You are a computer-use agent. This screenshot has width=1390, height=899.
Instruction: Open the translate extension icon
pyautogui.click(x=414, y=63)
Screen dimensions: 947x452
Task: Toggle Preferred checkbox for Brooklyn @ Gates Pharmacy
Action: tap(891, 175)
+--
Every line above needs to be retyped exactly.

*ANSWER TO THIS TASK*:
You are a computer-use agent. This screenshot has width=1390, height=899.
Instruction: Open the translate extension icon
pyautogui.click(x=414, y=63)
Screen dimensions: 947x452
Task: Toggle Preferred checkbox for Brooklyn @ Gates Pharmacy
Action: tap(891, 175)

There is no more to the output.